Abstract Structural variants (SVs) are a hallmark of human cancer, but remain difficult to reliably and accurately detect with next generation sequencing (NGS). This is in part due to the difficult in mapping NGS's short reads (<300bp) to repetitive elements, which often flank the genomic rearrangements of SVs. Nanopore sequencing, a 3rd generation sequencing technology, offers long sequencing reads (up to 20kb), that should allow for more reliable mapping of SVs. Nanopore sequencing relies on a similar concept to a Coulter counter, reading the DNA sequence from the change in electrical current resulting from a DNA strand being forced through a nanometer-sized pore embedded in a membrane. Here, we have tested the ability of nanopore sequencing to detect a series of well-characterized SVs (including large deletions, inversions, and translocations), that inactivate the CDKN2A/p16 and SMAD4/DPC4 tumor suppressor genes in pancreatic cancer.
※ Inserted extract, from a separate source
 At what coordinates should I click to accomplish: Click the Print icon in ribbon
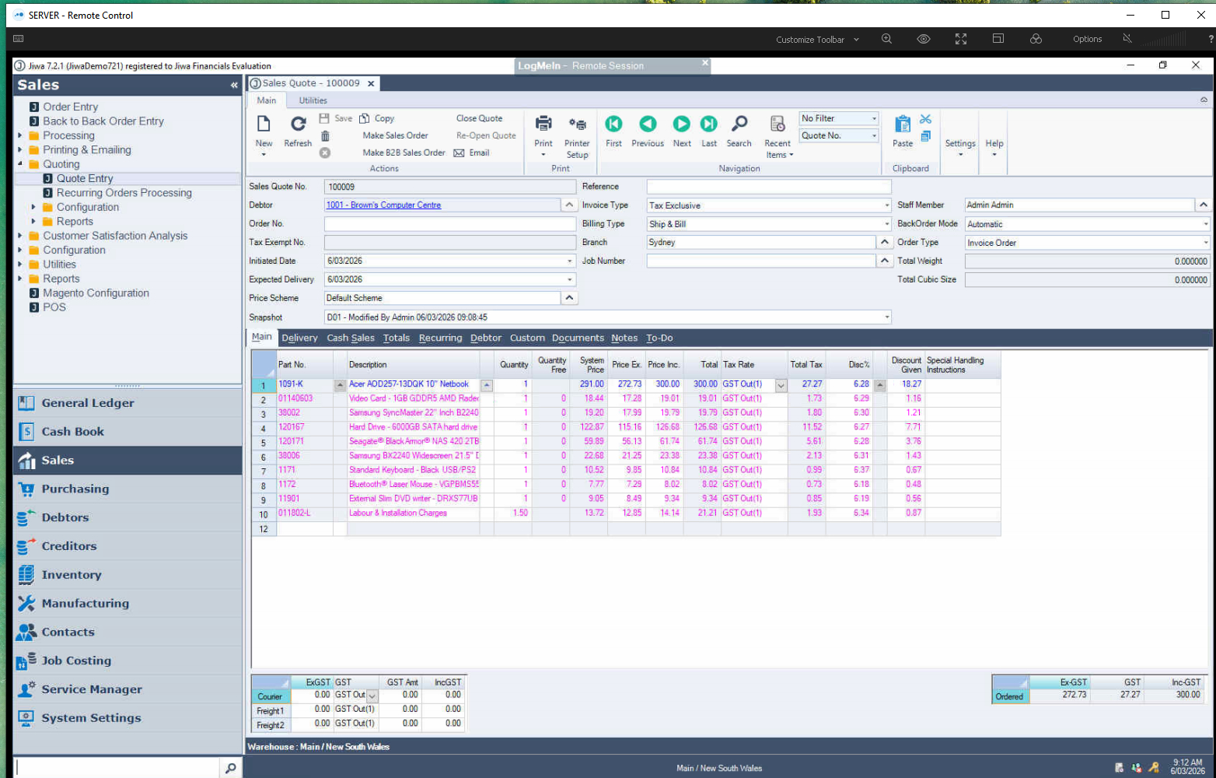point(543,124)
Using PCR amplicon mixes, we show that nanopore sequencing on the MinION platform can detect large deletions, translocations, and inversions at dilutions as low as 1:100. Given the speed, small footprint (USB size), and low capital cost, nanopore sequencing could become the ideal tool for the low-level detection of somatic SVs, with clinical applications of molecular relapse, early detection, or therapeutic monitoring. Citation Format: Alexis L. Norris, Rachael E. Workman, Yunfan Fan, James R. Eshleman, Winston Timp. Detection of somatic structural variants using nanopore sequencing. [abstract]. In: Proceedings of the 107th Annual Meeting of the American Association for Cancer Research; 2016 Apr 16-20; New Orleans, LA. Philadelphia (PA): AACR; Cancer Res 2016;76(14 Suppl):Abstract nr 3608.